PROVIDED TEXT:
######

Lifestyle & Adjunct Measures
- Regular breathing exercises (e.g., pursed‑lip breathing) to improve ventilation.
- Nutrition rich in protein, vitamin D, and antioxidants.
- Avoidance of smoking and alcohol excess, which impair immune function.
Living with SARS‑CoV‑2 Infection (COVID‑19)
Self‑Monitoring
- Check temperature twice daily.
- Use a pulse oximeter; seek care if SpO₂ drops below 94 % at rest.
- Keep a symptom diary (e.g., headache severity, cough frequency).
Isolation Guidelines
Follow CDC recommendations: at least 5 days from symptom onset (or positive test if asymptomatic) and 24 hours fever‑free without antipyretics. Continue wearing a mask in public for an additional 5 days.
Physical Activity
Gradually resume light activity (walking, stretching) after the acute phase. For athletes or those with “long COVID,” a structured, supervised exercise program is advisable.
Nutrition & Hydration
- Aim for 2‑3 L of fluids per day unless fluid‑restricted for cardiac/renal reasons.
- Consume high‑protein foods (lean meats, legumes, dairy) to preserve muscle mass.
- Vitamin D 800‑1000 IU daily is associated with better outcomes [JAMA, 2023].
Mental Health
Isolation, fatigue, and uncertainty can trigger anxiety or depression. Access tele‑therapy, mindfulness apps, or support groups. The CDC reports that 30 % of adults with COVID‑19 experience lasting mood changes [CDC, 2023].
Returning to Work/School
Most people can return after isolation if they feel well and have no fever for 24 hours. High‑risk settings (healthcare, long‑term care) may require a negative test before re‑entry.
Prevention
- Vaccination: Primary series + updated bivalent booster recommended for all ≥ 6 months. Vaccines reduce infection risk by ~50 % and severe disease by > 90 % [CDC, 2025].

######

DATA BLOCK:
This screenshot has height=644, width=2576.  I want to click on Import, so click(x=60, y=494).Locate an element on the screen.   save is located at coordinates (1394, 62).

######

TASK:
Continue the guide on living with COVID-19 from its last line, in the same format and tone.

OUTPUT:
- Masking: High‑filtration (N95/KN95) masks in crowded indoor spaces, especially during surges.
- Ventilation: Keep windows open, use HEPA filters, and limit time in poorly ventilated rooms.
- Hand hygiene: Wash hands with soap for at least 20 seconds or use alcohol‑based sanitizer (> 60 % ethanol).
- Testing before gatherings: Rapid antigen testing for symptomatic or exposed individuals.
- Prophylactic monoclonal antibodies: For immunocompromised patients unable to mount vaccine responses.
Complications
While most recover within weeks, COVID‑19 can lead to short‑ and long‑term complications.
- Respiratory: Acute respiratory distress syndrome (ARDS), persistent cough, fibrosis.
- Cardiovascular: Myocarditis, arrhythmias, heart failure, increased risk of thrombotic events (DVT, PE, stroke).
- Neurologic: Encephalopathy, seizures, “brain fog,” Guillain‑Barré syndrome.
- Renal: Acute kidney injury, which may progress to chronic kidney disease.
- Endocrine: New‑onset diabetes or worsening glycemic control.
- Post‑COVID syndrome (Long COVID): Fatigue, dyspnea, chest pain, dysautonomia lasting > 12 weeks; affects an estimated 10‑30 % of infected individuals [NIH, 2024].
When to Seek Emergency Care
- Difficulty breathing or shortness of breath at rest.
- Persistent chest pain or pressure.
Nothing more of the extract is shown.